## [Текст страницы]
------------------------
Здесь речь пойдёт о бережном отношении к врагу. Этому учит история как древнейших, так и новейших времён.
Где-то полторы тысячи лет назад после двухмесячной персидской осады пала византийская пограничная крепость Амида в верховьях Тигра, прозванная Чёрной за стены, сложенные из тёмного базальта. Толщиной около трёх метров и высотой двенадцать, укреплённые восемью десятками башен, длиннее всех прочих фортификационных сооружений мира, кроме разве что Великой Китайской стены. Взять эти стены штурмом не удавалось никак и никому.
Город пал лишь после того, как осаждающие нашли плохо засыпанный подземный ход, а монахи, охранявшие внутренний его конец, заснули с перепою. Так — неудачно для византийцев — началась первая в шестом веке война. Но далеко не последняя.
Две величайшие державы тогдашнего мира более столетия разоряли огромные пространства Ближнего Востока и обескровливали друг друга. В конце концов, в первой половине седьмого века Восточная Римская империя одержала окончательную победу над Персией. Но победа Византии оказалась более чем пирровой. Падение Персии создало на громадных пространствах вакуум власти. В него ринулся с юга новый враг. Арабские кочевники, воодушевлённые новой религией — исламом, гнали ромеев вплоть до стен Константинополя.
------------------------
## [Строки данных]
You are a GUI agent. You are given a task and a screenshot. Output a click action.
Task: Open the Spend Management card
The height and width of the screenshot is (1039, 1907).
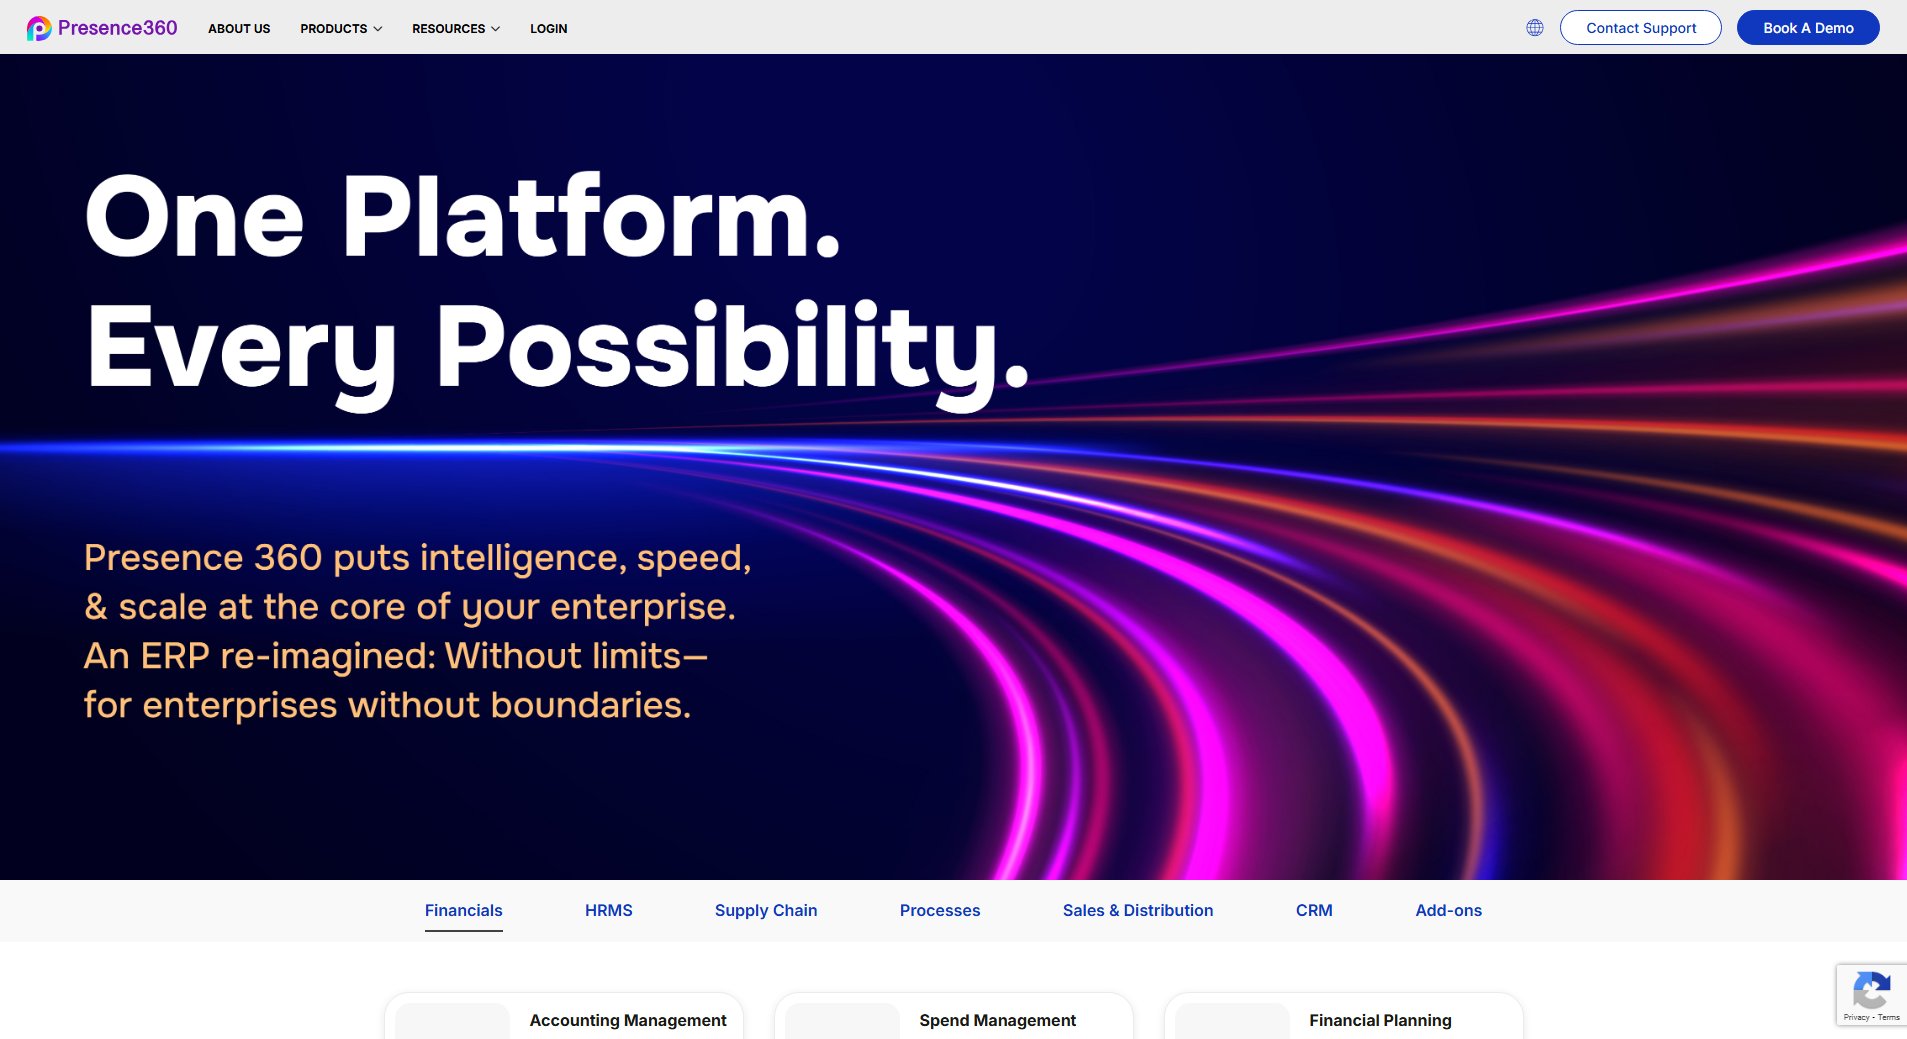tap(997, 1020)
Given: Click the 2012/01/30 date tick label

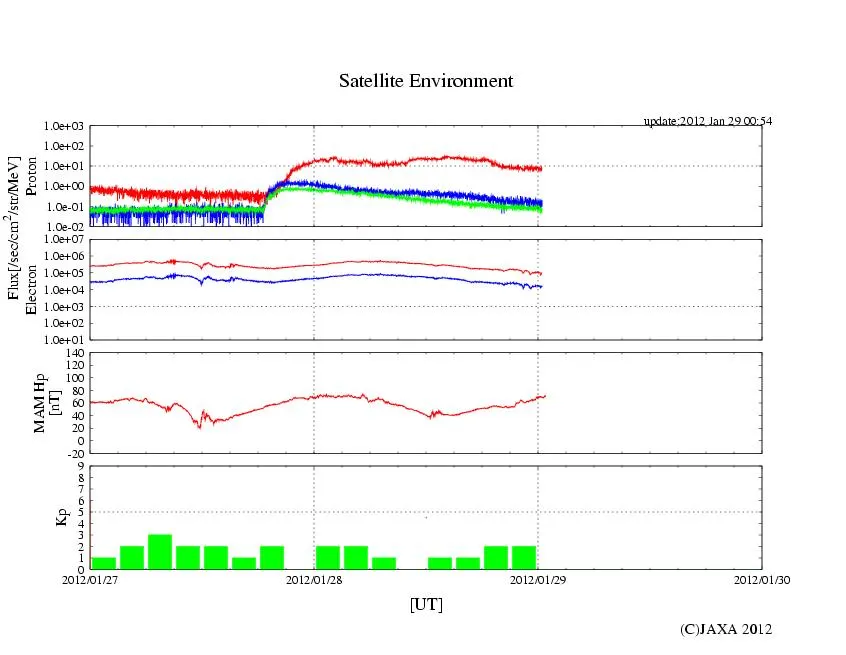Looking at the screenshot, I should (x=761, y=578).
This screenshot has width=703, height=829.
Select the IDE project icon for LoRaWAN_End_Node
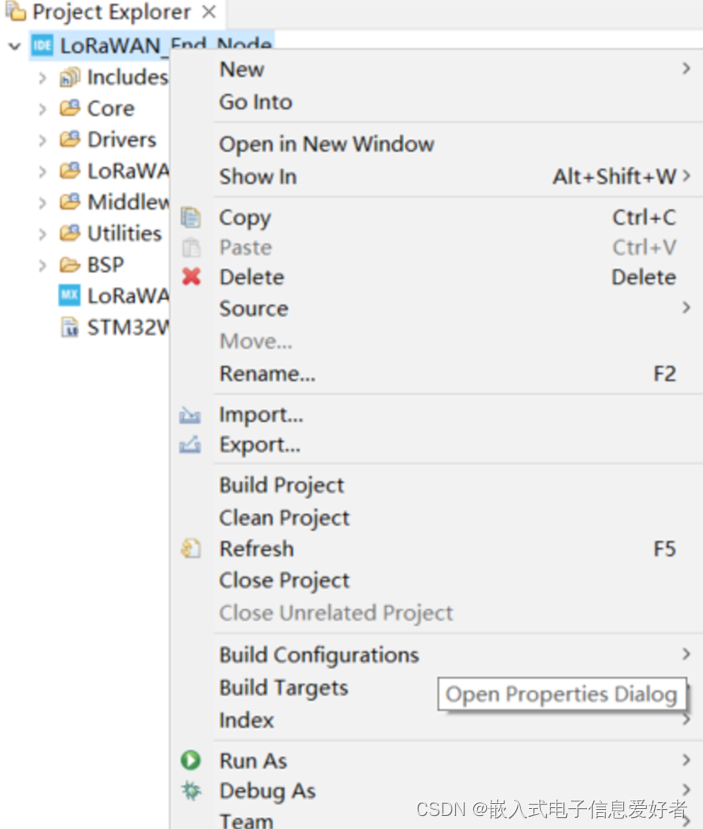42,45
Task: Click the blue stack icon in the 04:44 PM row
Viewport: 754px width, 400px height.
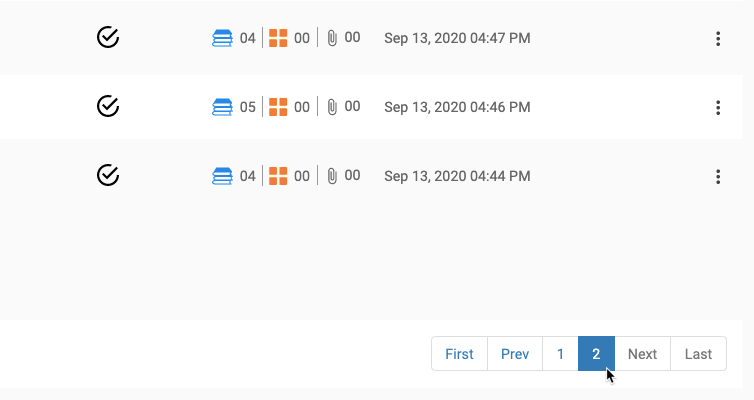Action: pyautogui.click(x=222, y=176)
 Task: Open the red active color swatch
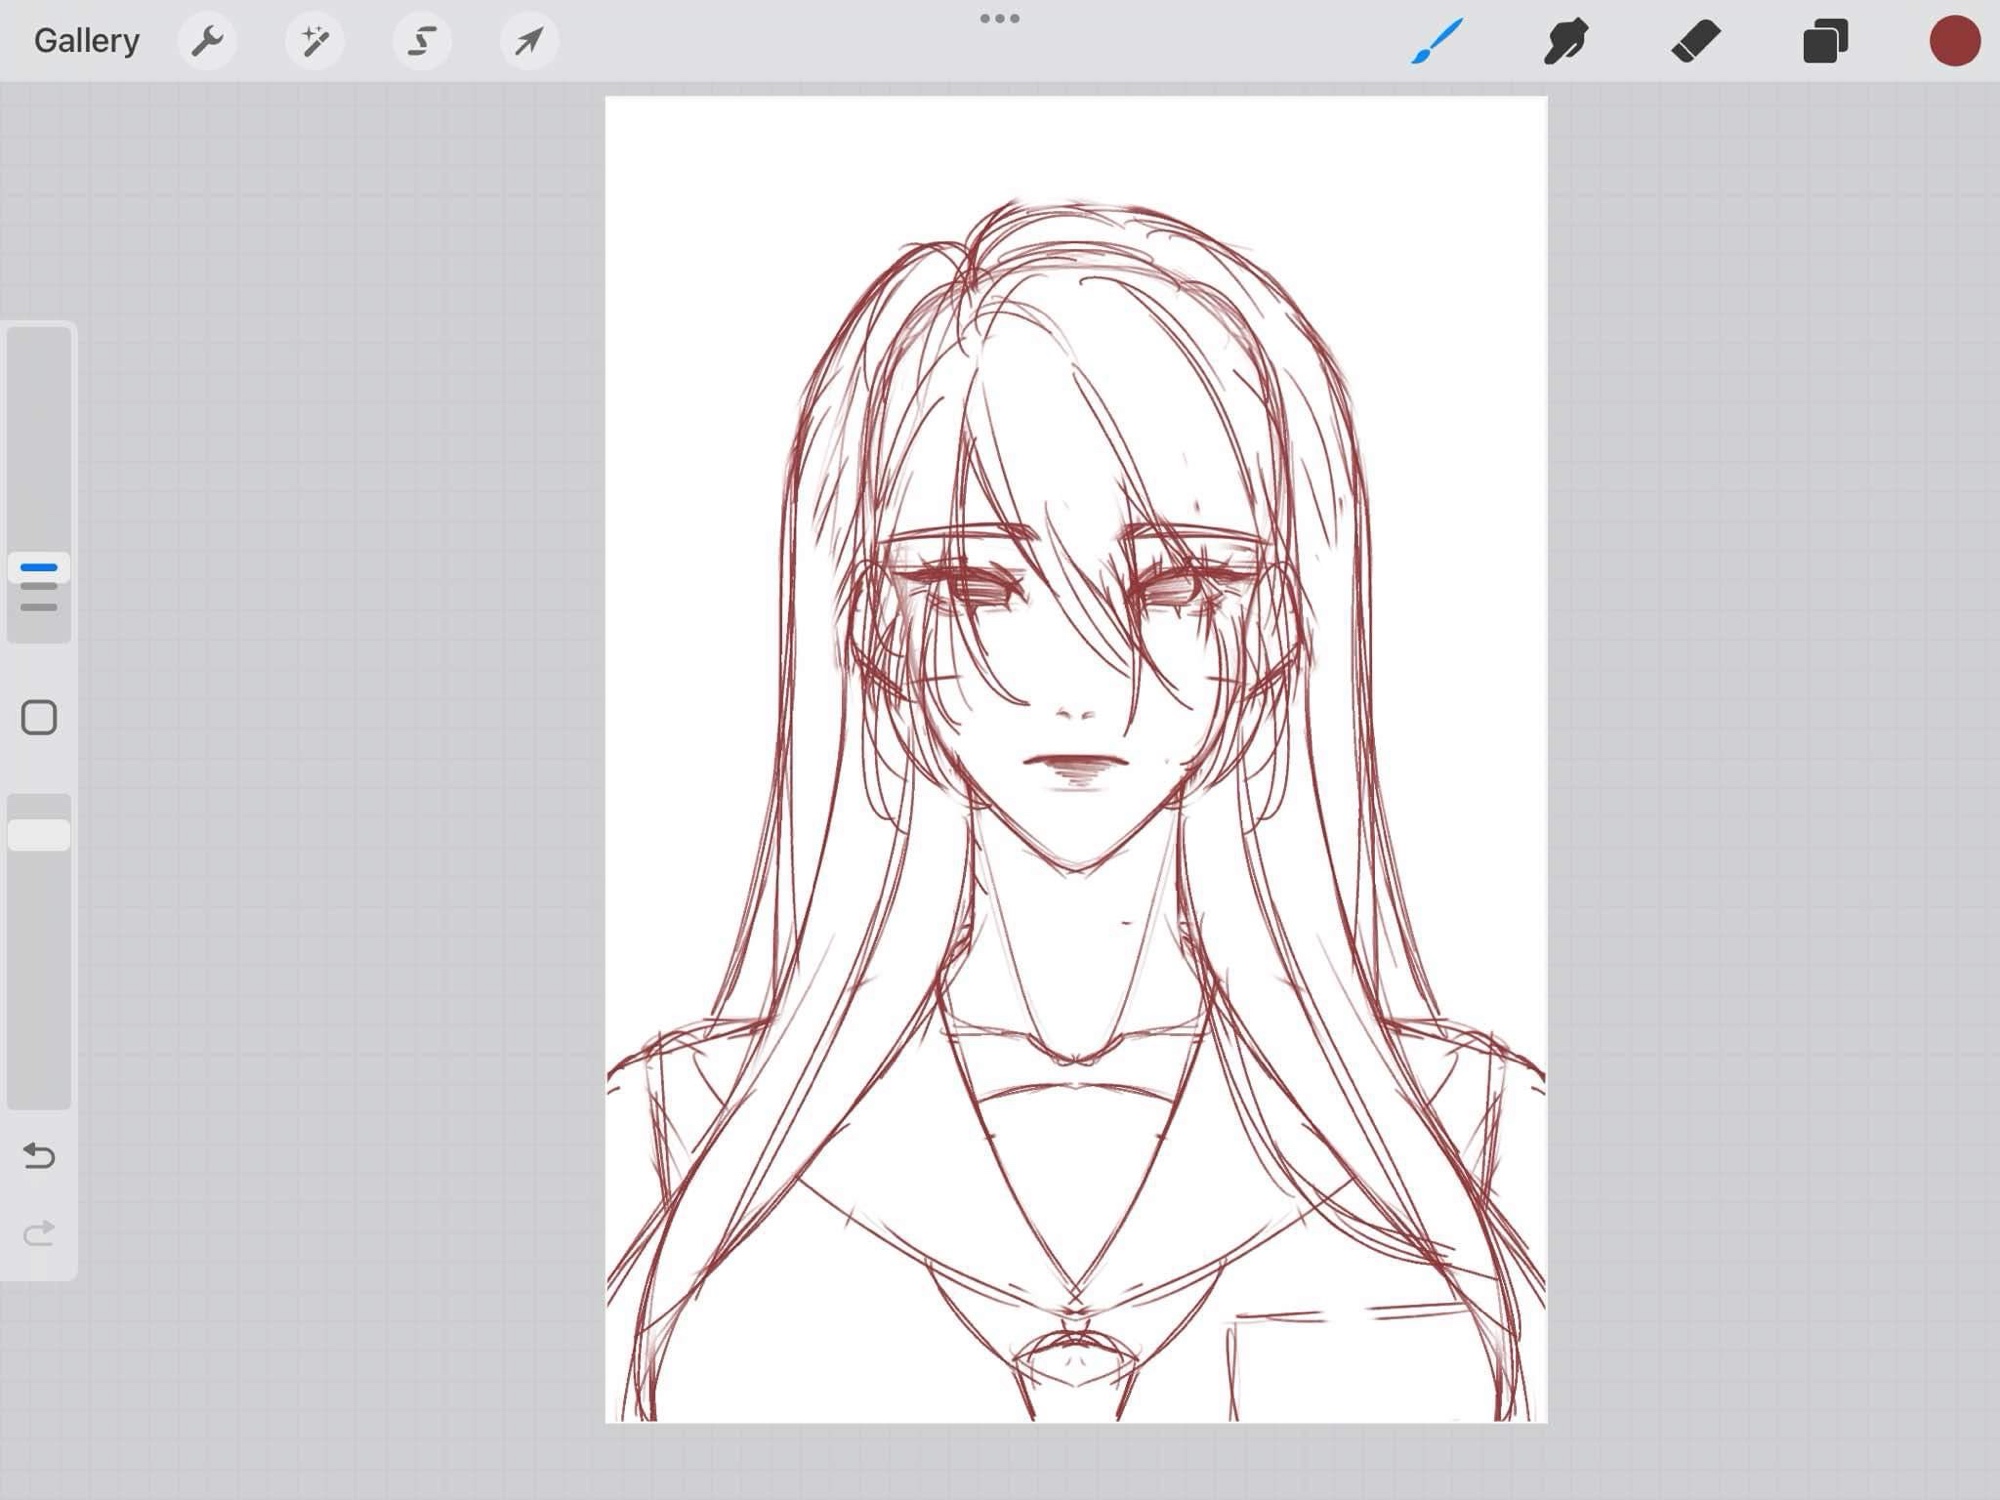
------------------------
## [Цель задания]
Продолжите текст о войнах Византии с Персией, начав сразу после его последнего предложения.

## [Письменный ответ]
Новое противостояние — с переменным успехом — растянулось на восемь веков. Завершили его уже не арабы, а исламизированные ими турки. Несколькими волнами они вливались в Малую Азию с Востока уже с середины одиннадцатого века. Их экспансия совпала с окончательным разрывом между двумя христианскими церквями Рима и Константинополя.
Византия перестала существовать в тысяча четыреста пятьдесят третьем. Но если бы не разгром Персии в своё время и неразрывно с ним связанное ослабление Византии — вряд ли исламский халифат смог бы так развернуться.
А если бы не взятие христианского Константинополя на копьё теми же крестоносцами с Запада, едва ли можно было ожидать от турок такого могущества на Востоке.
Упадок Византии привёл к вторжению турок в Европу и их четырёхвековому господству на Балканах. Столетия прошли в непрекращающихся войнах с Австрией, Польшей, затем — Россией. Восстания против турецкого засилья стоили сотни тысяч жизней грекам, албанцам, славянам, румынам и другим народам.
Так что даже злейшего врага иной раз приходится терпеть. Иначе освободившаяся политическая валентность может насытиться чем-нибудь несравненно более жестоким.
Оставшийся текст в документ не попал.